I think one thing that should be made clear in various articles relating to courting investment from China is that China is in this game big time, and has been for decades. They have a clear goal and a clear strategy when it comes to “investing” in a given area and in a given resource base.
They are on a global quest for raw resources. What the actual view of the end game is from the Chinese government’s perspective is less clear, but one thing is certain: they want raw resources, they want as much as they can get and are willing to pay top dollar as well as invest in local infrastructure to get it.
China is not on some global humanitarian mission here. They know what they want and know that their cause is better served by appearing as a co-operative partner in investment rather than a hectoring superpower bent on taking what they want, whatever the cost to local society and environment. But don’t ever forget that what we might want is secondary to what they want all day long.
China has a huge population to support – so huge that in order to give the majority of that population a lifestyle even slightly above poverty they have to make large and ongoing efforts to develop their own infrastructure. A placated populace is one that is less likely to be inclined to rise up in a revolutionary fashion.
Please note the parallel between how China deals with potential purveyors of resources and its own population. Also consider that China has an ongoing history of human rights issues, CO2 emissions second to none and environmental problems to a degree that photosynthesis is reduced by 20 per cent in some agricultural areas because emissions from burning coal have actually blocked the sun. The list goes on. Google it.
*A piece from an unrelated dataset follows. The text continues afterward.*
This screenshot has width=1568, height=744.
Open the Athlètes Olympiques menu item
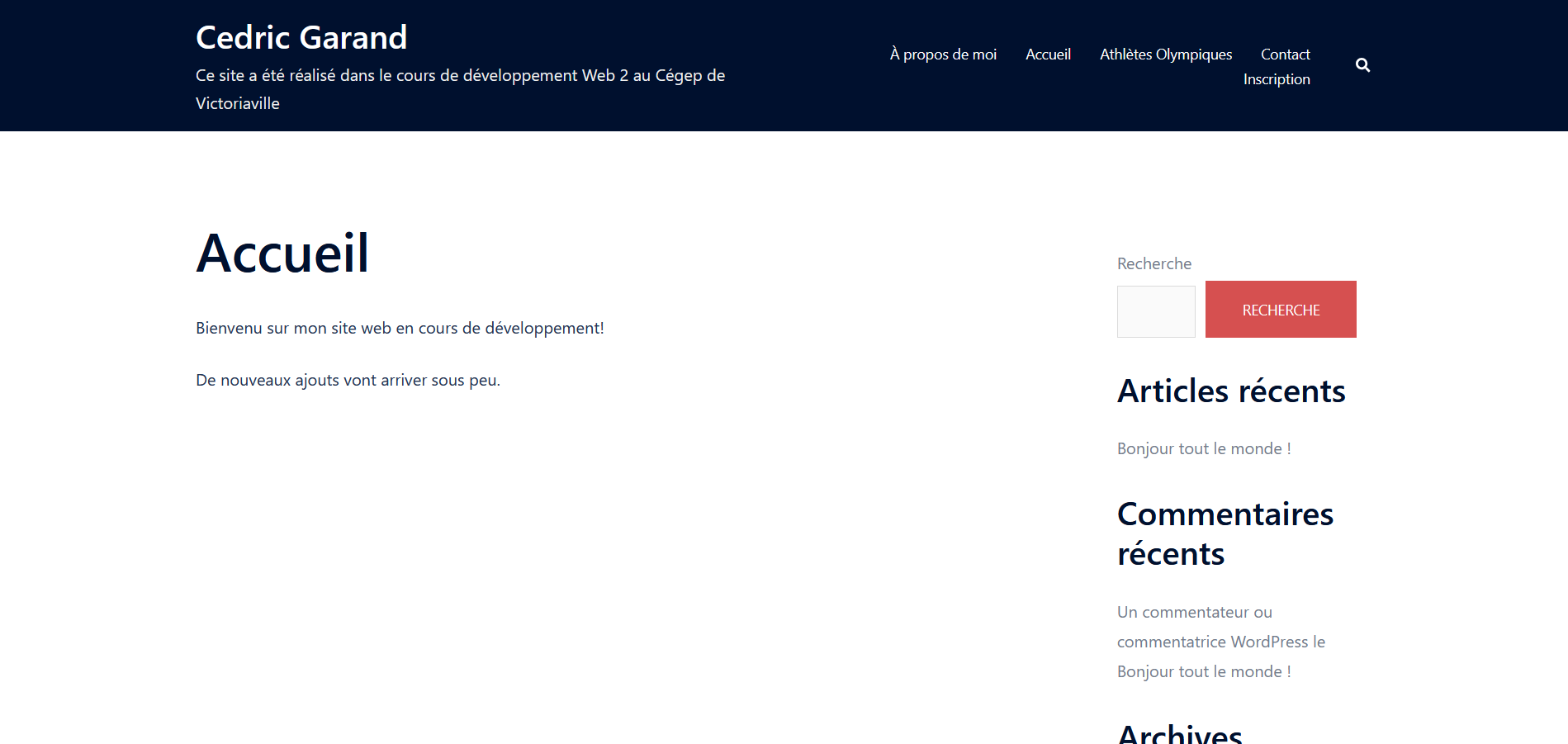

I think the question we have to ask ourselves is: do we want to expose ourselves and our territory to the giant that is China? China has very deep pockets and has vast resources at its disposal, resources in monetary form that make our annual federal transfer payments look like pocket change. Truly a David and Goliath scenario if there ever was one.
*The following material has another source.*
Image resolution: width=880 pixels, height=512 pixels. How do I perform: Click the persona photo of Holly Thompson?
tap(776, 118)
Maybe we do want to invite China’s investment here and maybe we don’t, but if we do we should be prepared to see our territory change forever from the quiet, relatively unspoiled jewel that it is into whatever we are willing to trade it for in the form of money and infrastructure improvements. But consider, once the money is spent, and the infrastructure has run its span of usefulness, what are we left with?
The Yukon is what it is because it is viewed by those in the know as a largely unexploited and unspoiled land of vast riches, both tangible and intangible. What will it be after sleeping with giants?